● **MATERIALS PROVIDED**
┄┄┄┄┄┄

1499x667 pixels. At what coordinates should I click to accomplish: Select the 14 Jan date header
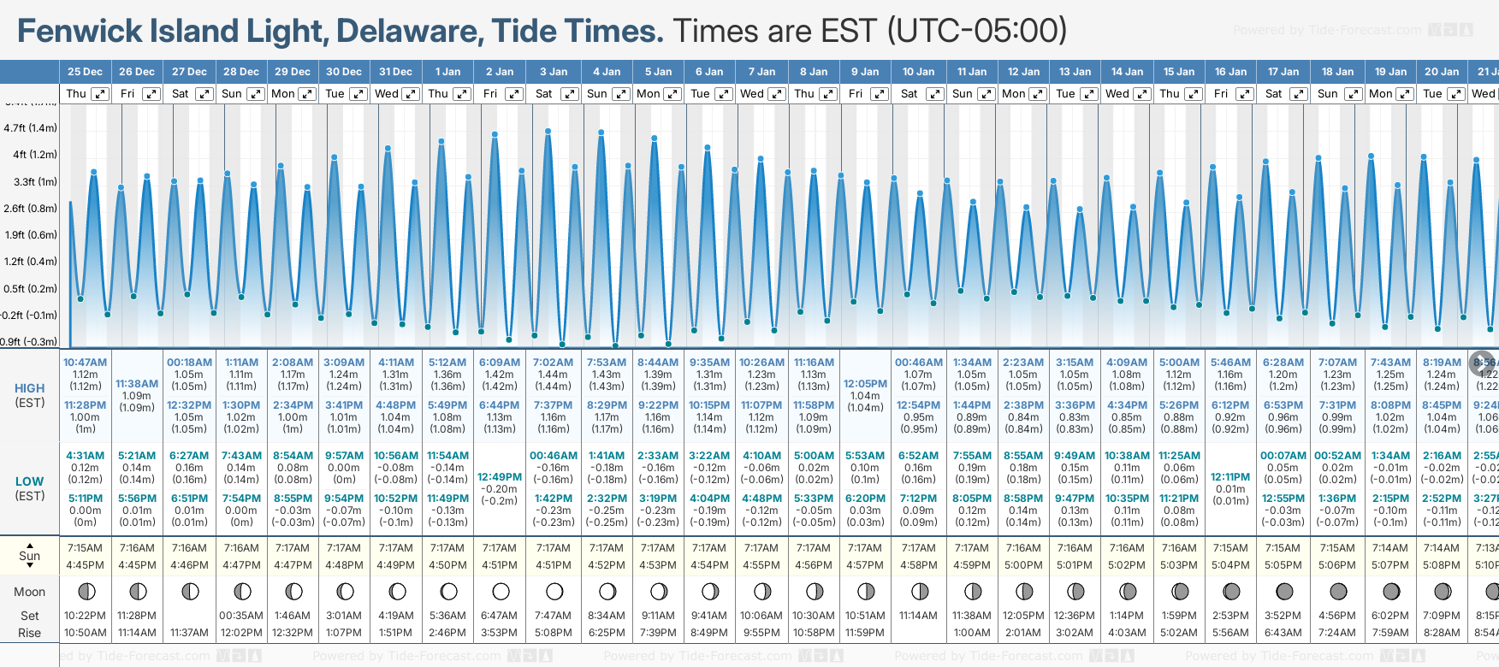pos(1127,72)
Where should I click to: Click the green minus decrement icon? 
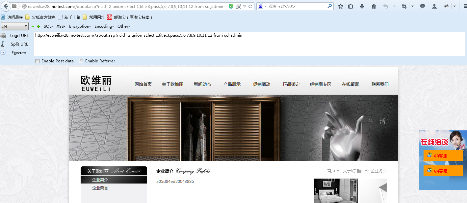(x=33, y=26)
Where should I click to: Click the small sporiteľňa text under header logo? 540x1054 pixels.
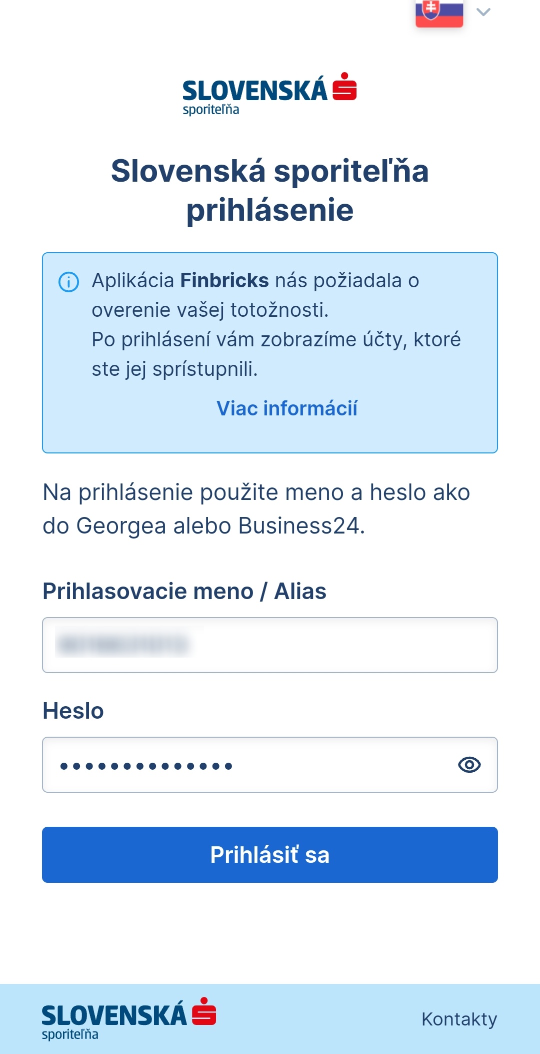click(x=211, y=110)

┄┄┄┄┄┄

● **WORK INSTRUCTIONS**
Return every entry above exactly as written, minus the pictures.

● **RESPONSE TO THE EXERCISE**
1499x667 pixels. At what coordinates should I click to accomplish: Select the 14 Jan date header
pos(1127,72)
Where should I click to: Click the green minus decrement icon? 
(x=33, y=26)
Where should I click to: Click the small sporiteľňa text under header logo? 540x1054 pixels.
click(x=211, y=110)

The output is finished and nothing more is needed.